Arganil recebe Rali de Portugal condicionado

Apesar da passagem do Vodafone Rali de Portugal em Arganil permitir público, o sector económico, sobretudo o da restauração, «vai levar pancada», salienta o presidente da Câmara.

(auto.look2010@gmail.com)

O município de Arganil vai assistir sexta-feira à passagem do Vodafone Rali de Portugal, mas o facto de ter recuado no desconfinamento tem impactos negativos na imagem do concelho e na economia local, particularmente na restauração.

O presidente da Câmara, Luís Paulo Costa, lamentou que se tenha transmitido uma imagem do concelho situado no interior do distrito de Coimbra que, «objectivamente, não tem nenhuma relação com aquilo que é a realidade».

«No há nenhuma situação de risco generalizada (de casos da covid-19), como em determinada altura passou para a opinião pública, e isso foi um dano colateral para a imagem do concelho com uma comunicação que deveria ter sido gerida de outra forma», disse o autarca social-democrata.

Apesar da passagem do Vodafone Rali de Portugal em Arganil permitir público, o sector económico, sobretudo o da restauração, «vai levar pancada», salienta o presidente da Câmara, que lembra as condicionantes impostas pelo retrocesso no processo de desconfinamento, nomeadamente as restrições de lotação e de horário dos estabelecimentos.

«Em anos normais, alguns estabelecimentos funcionavam durante toda a noite», realça. Segundo Luís Paulo Costa, o Conselho de Ministros desta quinta-feira deverá colocar Arganil na última fase de desconfinamento, devido à redução significativa de casos da Covid-19, mas o seu efeito prático já não chega a tempo do Vodafone Rali de Portugal.

À data de hoje, o concelho de Arganil regista 34 casos activos, mas a expectativa do presidente da Câmara é que nesta quinta-feira o número baixe para cerca de 20. O autarca voltou a contestar os critérios da Direcção-Geral de Saúde, que, em seu entender, deveriam ser cruzados com a densidade demográfica e também com o índice de transmissibilidade.

«Do ponto de vista do indicador dos 240 casos por 100 mil habitantes, em Arganil já estamos acima deste indicador com 26 casos e o concelho de Lisboa só fica acima deste indicador com mais de 1.222. Vejam a disparidade, com a circunstância de que Lisboa tem uma terça parte da área de Arganil, logo mais concentração e maior densidade demográfica», sublinhou.

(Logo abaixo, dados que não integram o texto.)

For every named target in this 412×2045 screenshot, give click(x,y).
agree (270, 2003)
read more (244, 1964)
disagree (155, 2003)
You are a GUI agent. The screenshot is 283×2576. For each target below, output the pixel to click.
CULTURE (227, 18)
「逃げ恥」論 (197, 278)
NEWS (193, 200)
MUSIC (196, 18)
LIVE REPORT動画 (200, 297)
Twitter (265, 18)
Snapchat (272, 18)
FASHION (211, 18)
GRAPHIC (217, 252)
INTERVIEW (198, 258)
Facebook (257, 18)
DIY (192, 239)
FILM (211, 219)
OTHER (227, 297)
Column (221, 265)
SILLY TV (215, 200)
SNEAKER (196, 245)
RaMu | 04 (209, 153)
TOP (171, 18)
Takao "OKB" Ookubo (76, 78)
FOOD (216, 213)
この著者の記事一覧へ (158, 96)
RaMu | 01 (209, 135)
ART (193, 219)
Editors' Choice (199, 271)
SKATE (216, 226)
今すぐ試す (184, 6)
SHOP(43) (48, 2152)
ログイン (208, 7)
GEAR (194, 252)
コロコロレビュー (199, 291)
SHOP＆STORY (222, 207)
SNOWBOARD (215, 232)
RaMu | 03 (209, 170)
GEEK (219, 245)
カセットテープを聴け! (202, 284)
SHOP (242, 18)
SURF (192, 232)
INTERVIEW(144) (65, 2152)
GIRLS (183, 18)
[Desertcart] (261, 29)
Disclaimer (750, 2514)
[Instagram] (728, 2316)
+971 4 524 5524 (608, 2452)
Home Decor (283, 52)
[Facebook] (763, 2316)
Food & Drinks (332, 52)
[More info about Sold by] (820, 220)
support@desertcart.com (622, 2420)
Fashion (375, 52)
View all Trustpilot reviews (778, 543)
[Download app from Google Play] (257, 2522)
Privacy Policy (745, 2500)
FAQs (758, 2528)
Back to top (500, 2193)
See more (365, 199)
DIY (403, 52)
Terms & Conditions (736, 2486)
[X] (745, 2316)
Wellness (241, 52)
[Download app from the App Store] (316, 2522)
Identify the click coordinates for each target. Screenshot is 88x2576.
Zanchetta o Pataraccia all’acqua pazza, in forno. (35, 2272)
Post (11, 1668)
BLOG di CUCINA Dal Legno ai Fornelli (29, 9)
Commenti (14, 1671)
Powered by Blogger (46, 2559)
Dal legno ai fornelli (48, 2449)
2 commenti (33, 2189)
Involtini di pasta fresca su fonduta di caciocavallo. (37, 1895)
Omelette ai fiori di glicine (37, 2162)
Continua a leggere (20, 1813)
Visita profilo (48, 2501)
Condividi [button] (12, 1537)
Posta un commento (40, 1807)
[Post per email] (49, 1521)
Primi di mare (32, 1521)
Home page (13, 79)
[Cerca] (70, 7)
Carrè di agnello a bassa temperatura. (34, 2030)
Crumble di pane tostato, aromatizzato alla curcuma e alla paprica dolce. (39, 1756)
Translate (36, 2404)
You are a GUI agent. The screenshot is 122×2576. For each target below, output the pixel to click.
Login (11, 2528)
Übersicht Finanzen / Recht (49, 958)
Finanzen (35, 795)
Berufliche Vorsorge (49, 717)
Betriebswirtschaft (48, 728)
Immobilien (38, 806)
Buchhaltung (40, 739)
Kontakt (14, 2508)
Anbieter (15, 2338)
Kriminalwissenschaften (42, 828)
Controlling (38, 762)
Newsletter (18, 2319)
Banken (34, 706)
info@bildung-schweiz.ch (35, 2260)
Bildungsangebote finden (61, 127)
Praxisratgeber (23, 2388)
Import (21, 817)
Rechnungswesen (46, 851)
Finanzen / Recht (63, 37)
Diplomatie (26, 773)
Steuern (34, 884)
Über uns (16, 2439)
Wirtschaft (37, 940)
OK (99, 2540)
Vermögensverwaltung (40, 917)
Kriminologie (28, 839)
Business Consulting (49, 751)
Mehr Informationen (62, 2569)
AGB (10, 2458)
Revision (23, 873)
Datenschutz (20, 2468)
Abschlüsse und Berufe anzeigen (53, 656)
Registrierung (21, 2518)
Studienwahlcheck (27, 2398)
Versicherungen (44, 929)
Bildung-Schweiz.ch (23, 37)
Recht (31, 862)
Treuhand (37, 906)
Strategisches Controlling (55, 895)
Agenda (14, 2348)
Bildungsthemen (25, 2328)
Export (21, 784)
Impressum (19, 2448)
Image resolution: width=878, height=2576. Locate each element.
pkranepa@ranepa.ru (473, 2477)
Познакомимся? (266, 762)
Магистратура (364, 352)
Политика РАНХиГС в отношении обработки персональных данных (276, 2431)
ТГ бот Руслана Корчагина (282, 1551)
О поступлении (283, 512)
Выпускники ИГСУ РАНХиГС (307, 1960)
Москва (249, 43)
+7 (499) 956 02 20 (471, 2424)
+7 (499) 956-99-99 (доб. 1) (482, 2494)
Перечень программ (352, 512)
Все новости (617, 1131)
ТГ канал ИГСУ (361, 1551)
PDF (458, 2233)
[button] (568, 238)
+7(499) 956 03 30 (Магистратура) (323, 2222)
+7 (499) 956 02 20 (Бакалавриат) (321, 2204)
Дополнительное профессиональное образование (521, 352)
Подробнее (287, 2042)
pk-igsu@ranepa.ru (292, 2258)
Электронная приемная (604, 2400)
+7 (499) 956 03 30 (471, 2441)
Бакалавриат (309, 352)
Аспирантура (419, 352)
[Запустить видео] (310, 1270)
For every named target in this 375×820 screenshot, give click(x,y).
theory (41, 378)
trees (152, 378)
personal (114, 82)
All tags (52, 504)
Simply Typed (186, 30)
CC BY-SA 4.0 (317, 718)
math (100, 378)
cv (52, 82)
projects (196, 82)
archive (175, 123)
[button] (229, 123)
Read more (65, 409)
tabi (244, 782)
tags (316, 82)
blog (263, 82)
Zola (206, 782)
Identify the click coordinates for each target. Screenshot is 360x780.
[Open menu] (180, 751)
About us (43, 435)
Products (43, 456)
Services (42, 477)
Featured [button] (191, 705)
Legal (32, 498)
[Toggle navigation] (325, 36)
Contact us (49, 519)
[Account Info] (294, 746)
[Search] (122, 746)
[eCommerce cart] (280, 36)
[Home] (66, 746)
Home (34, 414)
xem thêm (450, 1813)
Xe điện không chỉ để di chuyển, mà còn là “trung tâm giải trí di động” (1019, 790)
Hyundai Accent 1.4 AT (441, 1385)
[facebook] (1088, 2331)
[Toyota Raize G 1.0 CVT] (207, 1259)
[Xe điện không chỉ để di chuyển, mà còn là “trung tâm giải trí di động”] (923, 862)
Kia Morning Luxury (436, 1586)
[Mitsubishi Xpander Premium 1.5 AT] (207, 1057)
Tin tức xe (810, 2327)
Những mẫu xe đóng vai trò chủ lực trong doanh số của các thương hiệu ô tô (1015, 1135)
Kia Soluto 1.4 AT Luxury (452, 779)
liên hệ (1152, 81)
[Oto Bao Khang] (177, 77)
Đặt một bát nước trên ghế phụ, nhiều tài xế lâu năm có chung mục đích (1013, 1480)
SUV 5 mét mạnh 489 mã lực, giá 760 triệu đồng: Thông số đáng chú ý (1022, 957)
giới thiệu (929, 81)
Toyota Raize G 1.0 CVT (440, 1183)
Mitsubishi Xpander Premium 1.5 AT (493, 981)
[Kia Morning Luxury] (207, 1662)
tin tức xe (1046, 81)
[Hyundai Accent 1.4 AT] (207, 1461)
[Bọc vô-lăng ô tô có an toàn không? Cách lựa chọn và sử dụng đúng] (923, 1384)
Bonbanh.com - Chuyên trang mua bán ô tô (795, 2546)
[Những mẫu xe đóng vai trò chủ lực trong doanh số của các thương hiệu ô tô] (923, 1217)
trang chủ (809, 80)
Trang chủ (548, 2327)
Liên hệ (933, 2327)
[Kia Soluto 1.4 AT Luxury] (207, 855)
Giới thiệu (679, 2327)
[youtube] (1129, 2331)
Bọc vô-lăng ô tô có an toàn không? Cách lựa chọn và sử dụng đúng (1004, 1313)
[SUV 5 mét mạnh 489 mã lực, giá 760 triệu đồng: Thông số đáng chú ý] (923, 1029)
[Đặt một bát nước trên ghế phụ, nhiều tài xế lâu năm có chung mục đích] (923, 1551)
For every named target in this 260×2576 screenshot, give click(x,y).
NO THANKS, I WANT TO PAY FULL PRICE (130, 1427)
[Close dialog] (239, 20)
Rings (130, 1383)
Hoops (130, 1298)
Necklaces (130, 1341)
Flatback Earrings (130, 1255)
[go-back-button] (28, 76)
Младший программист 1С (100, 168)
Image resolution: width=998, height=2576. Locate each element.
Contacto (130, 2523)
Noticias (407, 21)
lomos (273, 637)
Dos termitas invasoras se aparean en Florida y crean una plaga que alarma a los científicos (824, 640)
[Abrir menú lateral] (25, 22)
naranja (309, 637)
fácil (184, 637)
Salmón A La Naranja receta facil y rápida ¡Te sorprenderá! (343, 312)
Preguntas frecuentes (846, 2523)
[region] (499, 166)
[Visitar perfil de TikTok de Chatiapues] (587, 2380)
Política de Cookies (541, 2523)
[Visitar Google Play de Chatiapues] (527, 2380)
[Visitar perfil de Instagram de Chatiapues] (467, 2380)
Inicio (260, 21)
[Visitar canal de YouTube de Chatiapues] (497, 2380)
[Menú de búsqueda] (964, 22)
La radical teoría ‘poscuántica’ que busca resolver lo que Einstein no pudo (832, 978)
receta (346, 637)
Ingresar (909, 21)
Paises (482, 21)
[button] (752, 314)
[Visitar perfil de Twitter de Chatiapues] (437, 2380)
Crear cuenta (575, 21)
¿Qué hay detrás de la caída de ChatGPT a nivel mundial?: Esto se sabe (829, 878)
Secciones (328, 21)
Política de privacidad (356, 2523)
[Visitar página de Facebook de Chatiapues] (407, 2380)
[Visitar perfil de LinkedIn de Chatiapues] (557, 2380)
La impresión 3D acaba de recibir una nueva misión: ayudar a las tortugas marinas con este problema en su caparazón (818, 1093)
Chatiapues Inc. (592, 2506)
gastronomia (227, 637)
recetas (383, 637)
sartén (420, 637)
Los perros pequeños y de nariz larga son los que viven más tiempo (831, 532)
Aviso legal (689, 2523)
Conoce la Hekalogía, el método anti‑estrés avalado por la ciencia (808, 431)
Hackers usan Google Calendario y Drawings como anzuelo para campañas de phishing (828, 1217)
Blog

Para minimizar os impactos ambientais da passagem do Rali por Arganil, o município em parceria com a ERSUC – Resíduos Sólidos do Centro, instalou um número significativo de ecopontos para separação de plástico e metal (amarelo), vidro (verde), papel e cartão (azul) ao longo do troço, em especial nas zonas destinadas ao público.

Após a prova, os resíduos recolhidos serão pesados e convertidos num valor monetário (80 euros/tonelada para papel/cartão e 220 euros/tonelada para plástico/metal), que vai reverter para a unidade de Arganil da Associação Portuguesa de Pais e Amigos do Cidadão Deficiente Mental (APPACDM).

«O grande desafio em tempos de pandemia passa por apelar aos adeptos que vão palmilhar a Serra do Açor que coloquem as máscaras (forte elemento poluidor) nos caixotes dos indiferenciados, espalhados pelos locais que vão acolher o público», refere o município.

O presidente da autarquia conta, «tal como em 2019, com o comportamento exemplar dos fãs que vão rumar à serra, deixando-a, tanto quanto possível, livre de resíduos», para que, no final, “fique apenas o rasto dos pneus no percurso do rally”.

Em 2019, o modelo ambiental utilizado valeu ao Vodafone Rali de Portugal a certificação ambiental máxima por parte da FIA, sendo considerado exemplo a seguir por outros eventos e actividades desportivas de todo o mundo, pelo Comité Olímpico Internacional.